In Wix’s ad, the football players open fictional small businesses with matching websites. Favre, who won the championship with the Green Bay Packers in 1997, starts a charcuterie store (Favre & Carve) and former Dallas Cowboy running back Emmitt Smith opens a Texas bar called Double Deuce.

Wix is expected to post a $54 million loss for 2014, according to the average analyst estimate compiled by Bloomberg. The company will release its annual earnings on Feb. 11.

The company, which targets small businesses that are wary of spending on programmers to create an online presence, says it will reach profitability on an adjusted earnings before interest, taxes, depreciation and amortization basis during the second half of this year.

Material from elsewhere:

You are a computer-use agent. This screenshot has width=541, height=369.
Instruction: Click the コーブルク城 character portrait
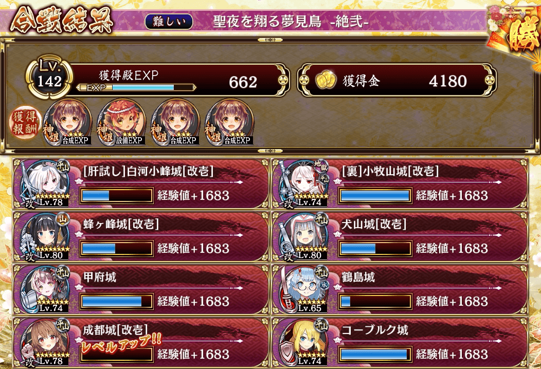pos(303,342)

Premium subscribers grew 10 percent from the second quarter to about 1.1 million users at the end of September, according to the company. Wix has over 59 million registered users, a total that increases 1.4 million a month.

Largest Player

Wix shares retreated last year amid a selloff of high-growth Internet stocks running a loss, said Tim Klasell, an analyst at Northland Securities Inc. in Minneapolis. The company also faces challengers including Squarespace, which says it has millions of paying customers, and, with over 20 million users. Still, Wix’s platform stands out above others, Klasell said.

“Investors have been concerned if Wix can build a moat around their technology and their business,” he said by phone Jan. 20. “But in speaking with users, partners and evaluators they are building something that is defensible and they will be the largest player in the market.”

‘Upside Surprises’

Regardless of the impact of its Super Bowl outreach, Wix has the backing of Wall Street analysts. All seven covering the stock recommend buying it, with shares forecast to gain 51 percent in the next 12 months, according to the average price target.

Wix shares have jumped 17 percent since it said on a Nov. 5 earnings call that it would become profitable in 2015. The announcement won over investors who were skeptical of the heavy marketing budget, analysts at JPMorgan said in a Jan. 22 research note.

“The lack of profitability and, more specifically, the large marketing spend have generated a lot of pushback in our conversations with investors,” analysts led by JPMorgan’s Sterling Auty wrote in the note. “Momentum will continue with possible upside surprises relative to our estimates.”